**GIVEN PROBLEM:**
In the entries from the line with "You are a GUI" up to and including the line with "coord(28,30)", substitute "toggle arrow" for "chevron" and give only those lines, otherwise unchanged, with the pictures left out.

**MATERIAL FOR THE TASK:**

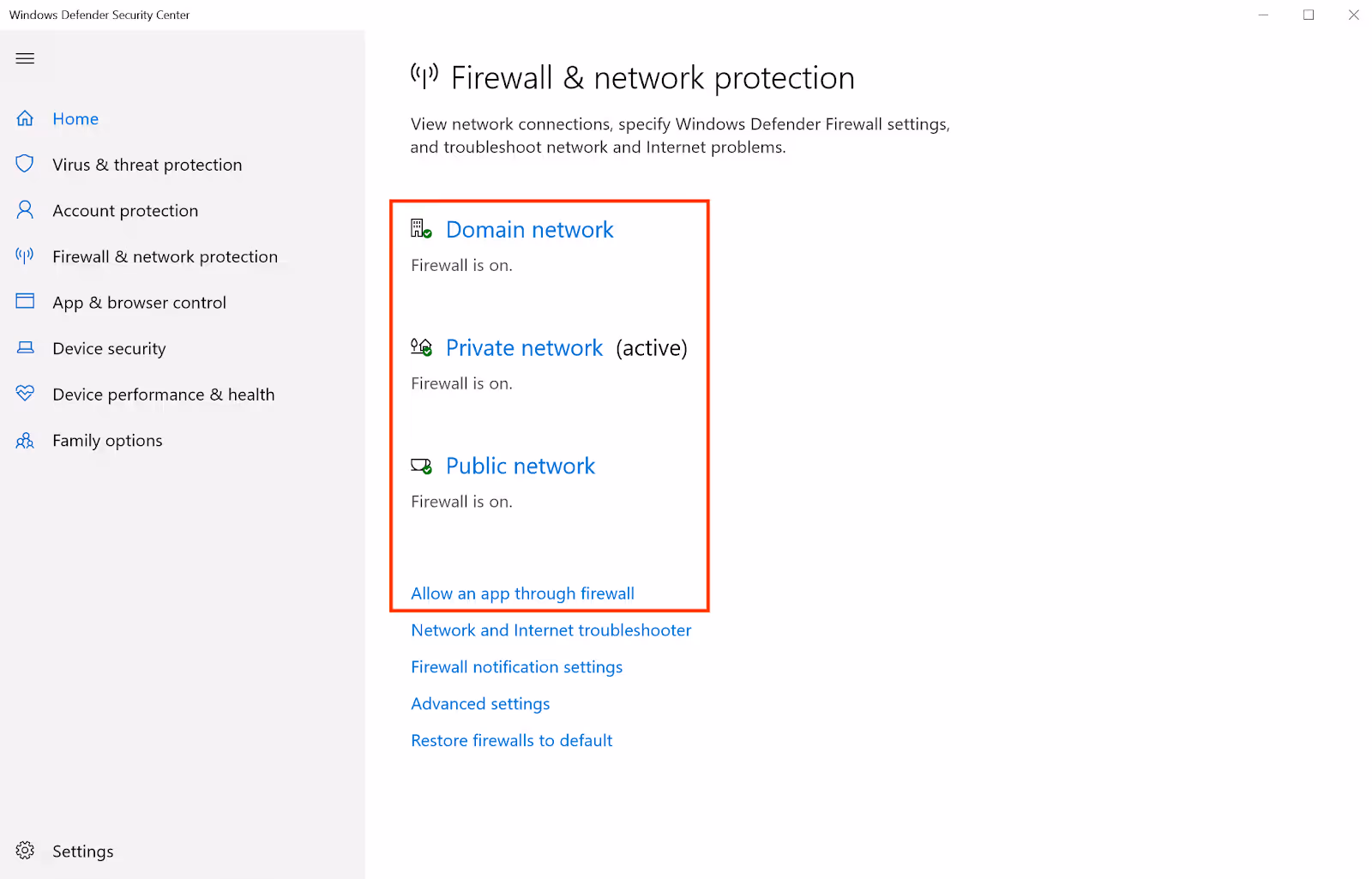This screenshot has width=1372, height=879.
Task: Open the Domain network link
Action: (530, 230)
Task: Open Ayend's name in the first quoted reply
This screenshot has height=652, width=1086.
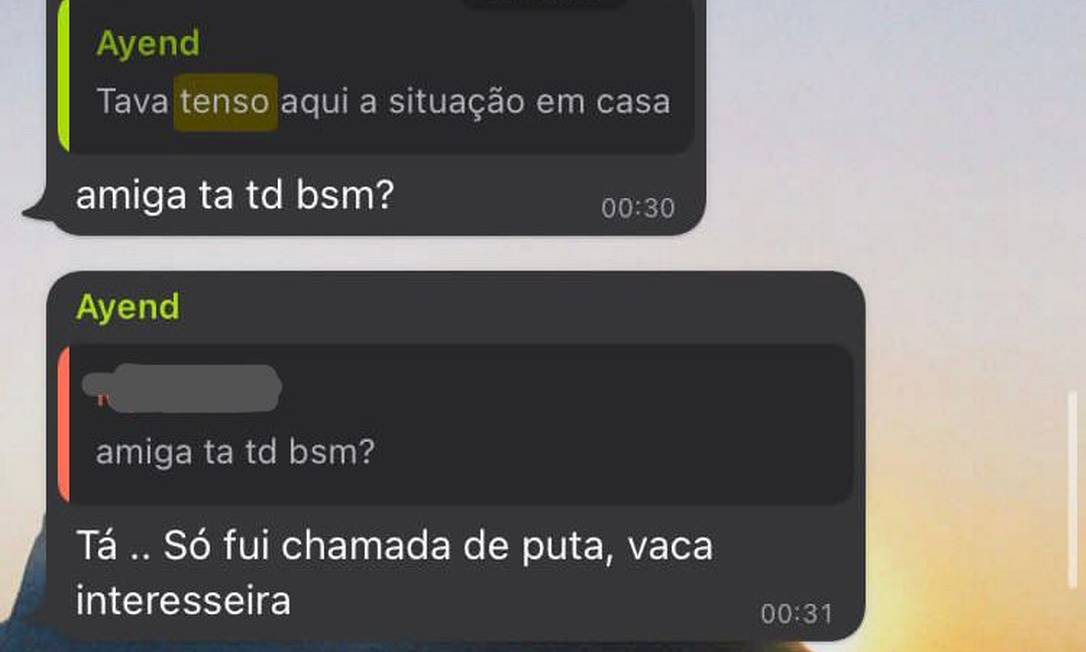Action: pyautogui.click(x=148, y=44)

--

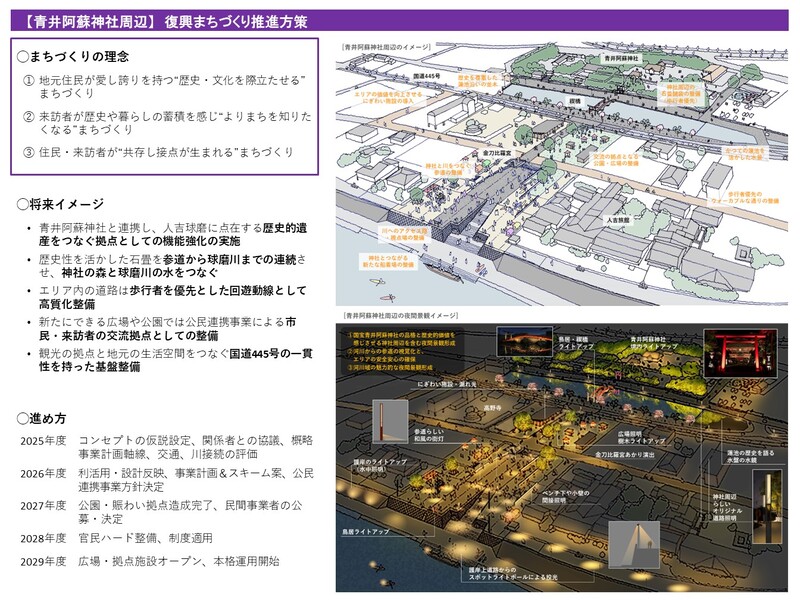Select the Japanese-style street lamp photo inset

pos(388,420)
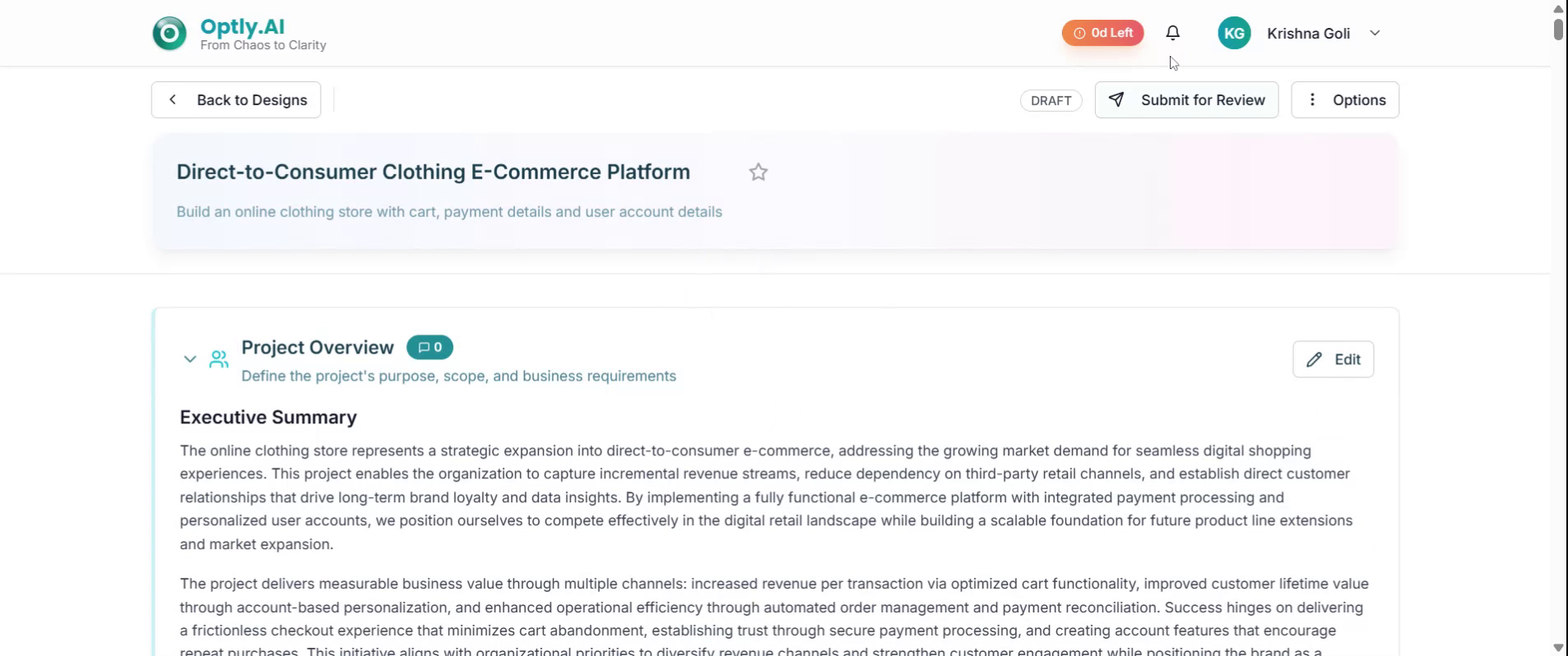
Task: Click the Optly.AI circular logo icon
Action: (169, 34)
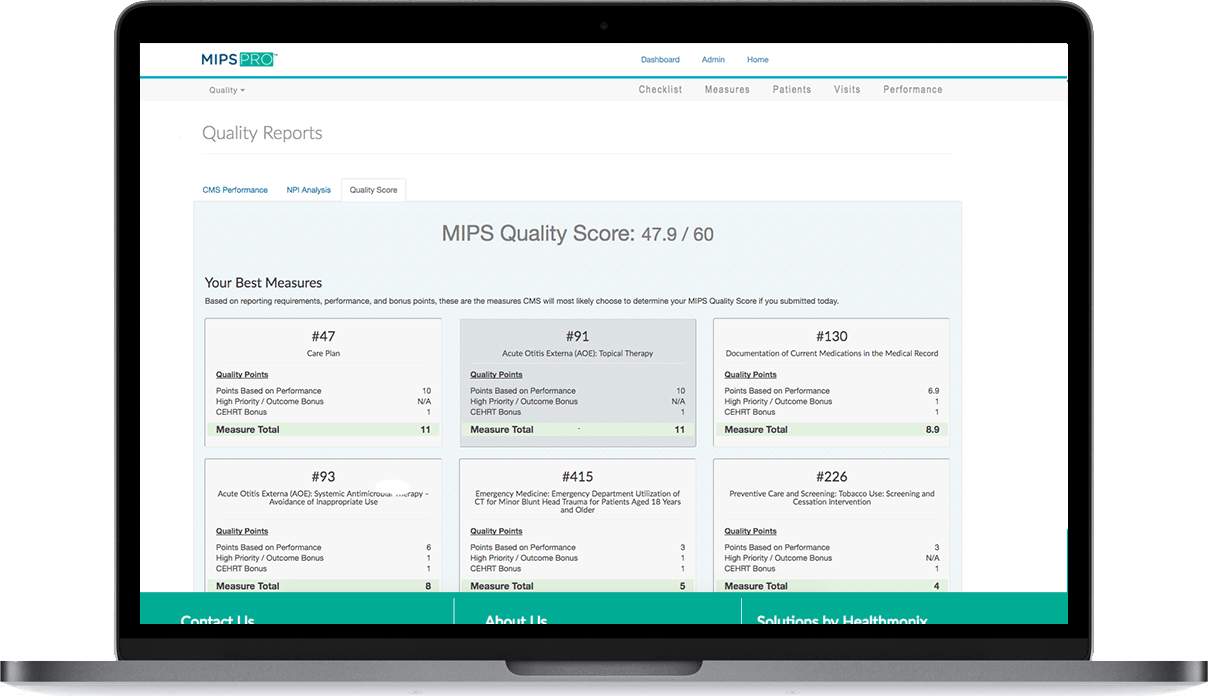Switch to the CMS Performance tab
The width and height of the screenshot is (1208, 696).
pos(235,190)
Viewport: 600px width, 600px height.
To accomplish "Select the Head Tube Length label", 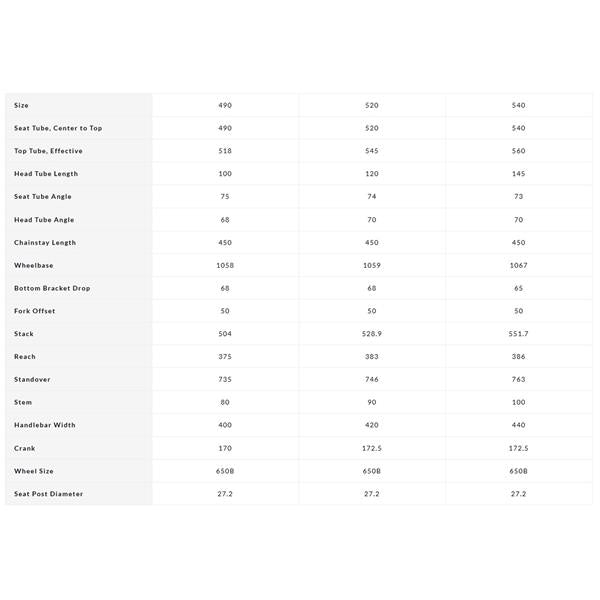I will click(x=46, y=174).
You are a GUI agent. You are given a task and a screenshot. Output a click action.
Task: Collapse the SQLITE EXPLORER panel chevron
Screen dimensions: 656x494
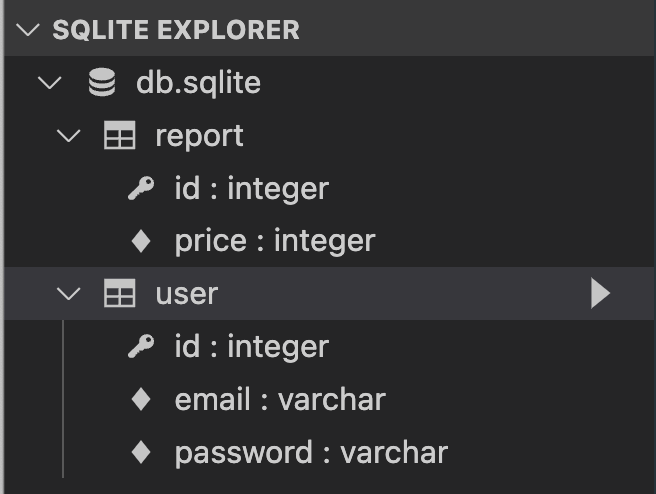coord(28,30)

* * *

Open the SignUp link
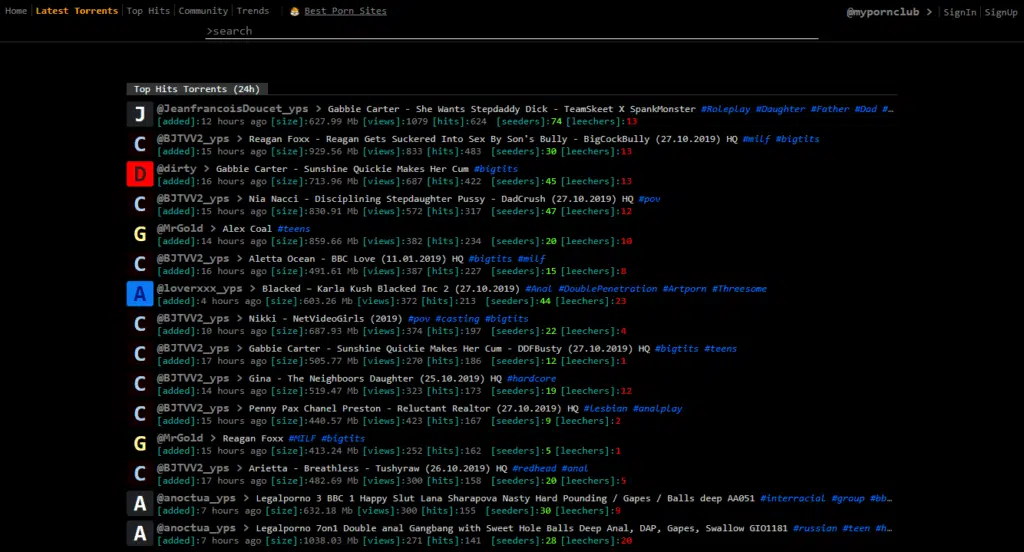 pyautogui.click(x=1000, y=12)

**ANSWER:**
You are a GUI agent. You are given a task and a screenshot. Output a click action.
Task: Collapse the SQLITE EXPLORER panel toggle arrow
Screen dimensions: 656x494
coord(28,30)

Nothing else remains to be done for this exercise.